───── Records for the task

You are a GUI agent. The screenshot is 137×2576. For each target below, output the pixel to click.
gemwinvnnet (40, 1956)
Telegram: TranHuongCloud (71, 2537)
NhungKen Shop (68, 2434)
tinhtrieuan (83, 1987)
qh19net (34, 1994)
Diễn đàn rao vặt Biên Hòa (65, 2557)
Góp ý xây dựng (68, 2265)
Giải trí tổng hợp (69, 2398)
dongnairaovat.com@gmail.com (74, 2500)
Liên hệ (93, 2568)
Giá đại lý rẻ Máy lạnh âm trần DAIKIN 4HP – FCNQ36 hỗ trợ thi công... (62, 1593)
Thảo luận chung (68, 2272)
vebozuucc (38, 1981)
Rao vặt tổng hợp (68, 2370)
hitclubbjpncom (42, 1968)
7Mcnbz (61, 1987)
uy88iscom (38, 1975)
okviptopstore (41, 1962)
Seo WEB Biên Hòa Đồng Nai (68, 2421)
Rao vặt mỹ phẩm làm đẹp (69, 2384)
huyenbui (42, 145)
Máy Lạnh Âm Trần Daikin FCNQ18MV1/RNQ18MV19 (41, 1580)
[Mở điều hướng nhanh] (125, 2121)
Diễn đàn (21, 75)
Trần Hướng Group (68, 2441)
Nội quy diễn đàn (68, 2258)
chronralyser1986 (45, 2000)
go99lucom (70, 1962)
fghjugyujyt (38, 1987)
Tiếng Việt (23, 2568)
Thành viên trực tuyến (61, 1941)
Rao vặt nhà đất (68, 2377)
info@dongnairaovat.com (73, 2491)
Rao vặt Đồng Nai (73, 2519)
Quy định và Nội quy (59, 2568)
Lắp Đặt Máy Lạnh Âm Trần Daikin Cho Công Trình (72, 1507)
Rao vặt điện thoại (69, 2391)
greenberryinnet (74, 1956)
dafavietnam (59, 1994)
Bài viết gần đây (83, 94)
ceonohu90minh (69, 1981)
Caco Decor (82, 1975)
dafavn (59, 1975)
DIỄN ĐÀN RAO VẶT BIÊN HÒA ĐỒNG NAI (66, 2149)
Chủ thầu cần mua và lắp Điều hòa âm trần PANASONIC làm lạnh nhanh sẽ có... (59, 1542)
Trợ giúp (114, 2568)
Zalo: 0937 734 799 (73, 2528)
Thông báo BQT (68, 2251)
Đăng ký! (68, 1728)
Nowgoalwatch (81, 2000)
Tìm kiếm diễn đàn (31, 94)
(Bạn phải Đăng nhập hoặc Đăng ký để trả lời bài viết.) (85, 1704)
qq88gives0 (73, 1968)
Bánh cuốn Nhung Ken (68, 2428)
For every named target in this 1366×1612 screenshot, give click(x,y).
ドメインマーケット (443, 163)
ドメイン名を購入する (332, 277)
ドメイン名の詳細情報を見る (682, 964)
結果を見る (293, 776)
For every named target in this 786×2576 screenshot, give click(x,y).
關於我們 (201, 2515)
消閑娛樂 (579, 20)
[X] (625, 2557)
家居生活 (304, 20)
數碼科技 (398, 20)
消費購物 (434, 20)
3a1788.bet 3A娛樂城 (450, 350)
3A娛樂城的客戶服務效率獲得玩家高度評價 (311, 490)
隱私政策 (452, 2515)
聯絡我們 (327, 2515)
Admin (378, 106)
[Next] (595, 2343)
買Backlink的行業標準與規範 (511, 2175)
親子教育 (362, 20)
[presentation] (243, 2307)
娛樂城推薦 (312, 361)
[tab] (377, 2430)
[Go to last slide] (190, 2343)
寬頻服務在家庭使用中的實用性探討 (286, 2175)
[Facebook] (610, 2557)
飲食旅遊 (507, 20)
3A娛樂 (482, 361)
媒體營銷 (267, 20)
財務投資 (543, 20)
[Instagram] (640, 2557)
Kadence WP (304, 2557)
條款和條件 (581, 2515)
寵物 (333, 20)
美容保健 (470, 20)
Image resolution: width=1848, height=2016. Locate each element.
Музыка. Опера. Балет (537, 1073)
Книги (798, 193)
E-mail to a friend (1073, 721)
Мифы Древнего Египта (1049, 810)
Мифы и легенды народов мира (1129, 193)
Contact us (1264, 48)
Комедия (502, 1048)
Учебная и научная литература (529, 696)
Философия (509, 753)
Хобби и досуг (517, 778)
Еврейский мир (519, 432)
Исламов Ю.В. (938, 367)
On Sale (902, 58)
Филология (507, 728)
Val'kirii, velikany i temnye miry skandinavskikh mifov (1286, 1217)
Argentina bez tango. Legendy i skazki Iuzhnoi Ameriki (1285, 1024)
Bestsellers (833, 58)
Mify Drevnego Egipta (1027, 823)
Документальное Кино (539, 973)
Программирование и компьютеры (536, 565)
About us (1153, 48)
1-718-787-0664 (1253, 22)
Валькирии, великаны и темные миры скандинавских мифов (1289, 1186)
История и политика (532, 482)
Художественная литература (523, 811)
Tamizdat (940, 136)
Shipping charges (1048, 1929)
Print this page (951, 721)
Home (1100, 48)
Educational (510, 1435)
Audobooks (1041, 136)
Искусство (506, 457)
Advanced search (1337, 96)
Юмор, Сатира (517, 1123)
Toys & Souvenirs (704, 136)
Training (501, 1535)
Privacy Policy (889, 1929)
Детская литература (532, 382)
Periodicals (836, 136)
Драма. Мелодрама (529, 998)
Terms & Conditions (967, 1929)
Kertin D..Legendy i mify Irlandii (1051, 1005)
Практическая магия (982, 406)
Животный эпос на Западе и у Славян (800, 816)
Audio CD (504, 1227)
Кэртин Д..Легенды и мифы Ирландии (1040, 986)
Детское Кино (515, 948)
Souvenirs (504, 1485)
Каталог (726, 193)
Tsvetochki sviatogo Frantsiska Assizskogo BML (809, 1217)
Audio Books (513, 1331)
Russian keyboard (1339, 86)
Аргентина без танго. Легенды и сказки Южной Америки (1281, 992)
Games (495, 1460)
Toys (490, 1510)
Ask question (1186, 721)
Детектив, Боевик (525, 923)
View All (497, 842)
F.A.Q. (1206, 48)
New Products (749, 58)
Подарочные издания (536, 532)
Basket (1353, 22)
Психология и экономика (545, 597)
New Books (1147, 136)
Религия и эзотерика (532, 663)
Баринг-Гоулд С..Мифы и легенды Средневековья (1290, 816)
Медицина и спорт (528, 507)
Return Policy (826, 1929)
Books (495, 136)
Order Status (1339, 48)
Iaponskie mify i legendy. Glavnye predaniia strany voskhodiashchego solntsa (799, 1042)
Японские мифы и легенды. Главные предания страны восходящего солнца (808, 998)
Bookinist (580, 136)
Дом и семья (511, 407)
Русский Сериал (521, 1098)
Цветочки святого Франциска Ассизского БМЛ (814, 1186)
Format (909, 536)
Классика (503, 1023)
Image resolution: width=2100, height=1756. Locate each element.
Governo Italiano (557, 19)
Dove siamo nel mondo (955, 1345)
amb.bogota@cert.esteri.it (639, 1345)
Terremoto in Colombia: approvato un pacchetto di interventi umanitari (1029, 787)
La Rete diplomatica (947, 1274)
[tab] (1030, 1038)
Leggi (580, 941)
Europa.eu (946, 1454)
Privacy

──────────

*Problem requirements*
All of the records go in your answer, copied exactly.

*Response to the task*
You are a GUI agent. The screenshot is 137×2576. For each target below, output the pixel to click.
gemwinvnnet (40, 1956)
Telegram: TranHuongCloud (71, 2537)
NhungKen Shop (68, 2434)
tinhtrieuan (83, 1987)
qh19net (34, 1994)
Diễn đàn rao vặt Biên Hòa (65, 2557)
Góp ý xây dựng (68, 2265)
Giải trí tổng hợp (69, 2398)
dongnairaovat.com@gmail.com (74, 2500)
Liên hệ (93, 2568)
Giá đại lý rẻ Máy lạnh âm trần DAIKIN 4HP – FCNQ36 hỗ trợ thi công... (62, 1593)
Thảo luận chung (68, 2272)
vebozuucc (38, 1981)
Rao vặt tổng hợp (68, 2370)
hitclubbjpncom (42, 1968)
7Mcnbz (61, 1987)
uy88iscom (38, 1975)
okviptopstore (41, 1962)
Seo WEB Biên Hòa Đồng Nai (68, 2421)
Rao vặt mỹ phẩm làm đẹp (69, 2384)
huyenbui (42, 145)
Máy Lạnh Âm Trần Daikin FCNQ18MV1/RNQ18MV19 (41, 1580)
[Mở điều hướng nhanh] (125, 2121)
Diễn đàn (21, 75)
Trần Hướng Group (68, 2441)
Nội quy diễn đàn (68, 2258)
chronralyser1986 (45, 2000)
go99lucom (70, 1962)
fghjugyujyt (38, 1987)
Tiếng Việt (23, 2568)
Thành viên trực tuyến (61, 1941)
Rao vặt nhà đất (68, 2377)
info@dongnairaovat.com (73, 2491)
Rao vặt Đồng Nai (73, 2519)
Quy định và Nội quy (59, 2568)
Lắp Đặt Máy Lạnh Âm Trần Daikin Cho Công Trình (72, 1507)
Rao vặt điện thoại (69, 2391)
greenberryinnet (74, 1956)
dafavietnam (59, 1994)
Bài viết gần đây (83, 94)
ceonohu90minh (69, 1981)
Caco Decor (82, 1975)
dafavn (59, 1975)
DIỄN ĐÀN RAO VẶT BIÊN HÒA ĐỒNG NAI (66, 2149)
Chủ thầu cần mua và lắp Điều hòa âm trần PANASONIC làm lạnh nhanh sẽ có... (59, 1542)
Trợ giúp (114, 2568)
Zalo: 0937 734 799 (73, 2528)
Thông báo BQT (68, 2251)
Đăng ký! (68, 1728)
Nowgoalwatch (81, 2000)
Tìm kiếm diễn đàn (31, 94)
(Bạn phải Đăng nhập hoặc Đăng ký để trả lời bài viết.) (85, 1704)
qq88gives0 (73, 1968)
Bánh cuốn Nhung Ken (68, 2428)
For every named target in this 1366×1612 screenshot, give click(x,y).
ドメインマーケット (443, 163)
ドメイン名を購入する (332, 277)
ドメイン名の詳細情報を見る (682, 964)
結果を見る (293, 776)
For every named target in this 786×2576 screenshot, give click(x,y).
關於我們 (201, 2515)
消閑娛樂 (579, 20)
[X] (625, 2557)
家居生活 (304, 20)
數碼科技 (398, 20)
消費購物 (434, 20)
3a1788.bet 3A娛樂城 (450, 350)
3A娛樂城的客戶服務效率獲得玩家高度評價 (311, 490)
隱私政策 (452, 2515)
聯絡我們 (327, 2515)
Admin (378, 106)
[Next] (595, 2343)
買Backlink的行業標準與規範 (511, 2175)
親子教育 (362, 20)
[presentation] (243, 2307)
娛樂城推薦 (312, 361)
[tab] (377, 2430)
[Go to last slide] (190, 2343)
寬頻服務在家庭使用中的實用性探討 (286, 2175)
[Facebook] (610, 2557)
飲食旅遊 (507, 20)
3A娛樂 (482, 361)
媒體營銷 (267, 20)
財務投資 (543, 20)
[Instagram] (640, 2557)
Kadence WP (304, 2557)
條款和條件 (581, 2515)
寵物 (333, 20)
美容保健 (470, 20)
Image resolution: width=1848, height=2016. Locate each element.
Музыка. Опера. Балет (537, 1073)
Книги (798, 193)
E-mail to a friend (1073, 721)
Мифы Древнего Египта (1049, 810)
Мифы и легенды народов мира (1129, 193)
Contact us (1264, 48)
Комедия (502, 1048)
Учебная и научная литература (529, 696)
Философия (509, 753)
Хобби и досуг (517, 778)
Еврейский мир (519, 432)
Исламов Ю.В. (938, 367)
On Sale (902, 58)
Филология (507, 728)
Val'kirii, velikany i temnye miry skandinavskikh mifov (1286, 1217)
Argentina bez tango. Legendy i skazki Iuzhnoi Ameriki (1285, 1024)
Bestsellers (833, 58)
Mify Drevnego Egipta (1027, 823)
Документальное Кино (539, 973)
Программирование и компьютеры (536, 565)
About us (1153, 48)
1-718-787-0664 (1253, 22)
Валькирии, великаны и темные миры скандинавских мифов (1289, 1186)
История и политика (532, 482)
Художественная литература (523, 811)
Tamizdat (940, 136)
Shipping charges (1048, 1929)
Print this page (951, 721)
Home (1100, 48)
Educational (510, 1435)
Audobooks (1041, 136)
Искусство (506, 457)
Advanced search (1337, 96)
Юмор, Сатира (517, 1123)
Toys & Souvenirs (704, 136)
Training (501, 1535)
Privacy Policy (889, 1929)
Детская литература (532, 382)
Periodicals (836, 136)
Драма. Мелодрама (529, 998)
Terms & Conditions (967, 1929)
Kertin D..Legendy i mify Irlandii (1051, 1005)
Практическая магия (982, 406)
Животный эпос на Западе и у Славян (800, 816)
Audio CD (504, 1227)
Кэртин Д..Легенды и мифы Ирландии (1040, 986)
Детское Кино (515, 948)
Souvenirs (504, 1485)
Каталог (726, 193)
Tsvetochki sviatogo Frantsiska Assizskogo BML (809, 1217)
Audio Books (513, 1331)
Russian keyboard (1339, 86)
Аргентина без танго. Легенды и сказки Южной Америки (1281, 992)
Games (495, 1460)
Toys (490, 1510)
Ask question (1186, 721)
Детектив, Боевик (525, 923)
View All (497, 842)
F.A.Q. (1206, 48)
New Products (749, 58)
Подарочные издания (536, 532)
Basket (1353, 22)
Психология и экономика (545, 597)
New Books (1147, 136)
Религия и эзотерика (532, 663)
Баринг-Гоулд С..Мифы и легенды Средневековья (1290, 816)
Медицина и спорт (528, 507)
Return Policy (826, 1929)
Books (495, 136)
Order Status (1339, 48)
Iaponskie mify i legendy. Glavnye predaniia strany voskhodiashchego solntsa (799, 1042)
Японские мифы и легенды. Главные предания страны восходящего солнца (808, 998)
Bookinist (580, 136)
Дом и семья (511, 407)
Русский Сериал (521, 1098)
Цветочки святого Франциска Ассизского БМЛ (814, 1186)
Format (909, 536)
Классика (503, 1023)
Image resolution: width=2100, height=1756. Locate each element.
Governo Italiano (557, 19)
Dove siamo nel mondo (955, 1345)
amb.bogota@cert.esteri.it (639, 1345)
Terremoto in Colombia: approvato un pacchetto di interventi umanitari (1029, 787)
La Rete diplomatica (947, 1274)
[tab] (1030, 1038)
Leggi (580, 941)
Europa.eu (946, 1454)
Privacy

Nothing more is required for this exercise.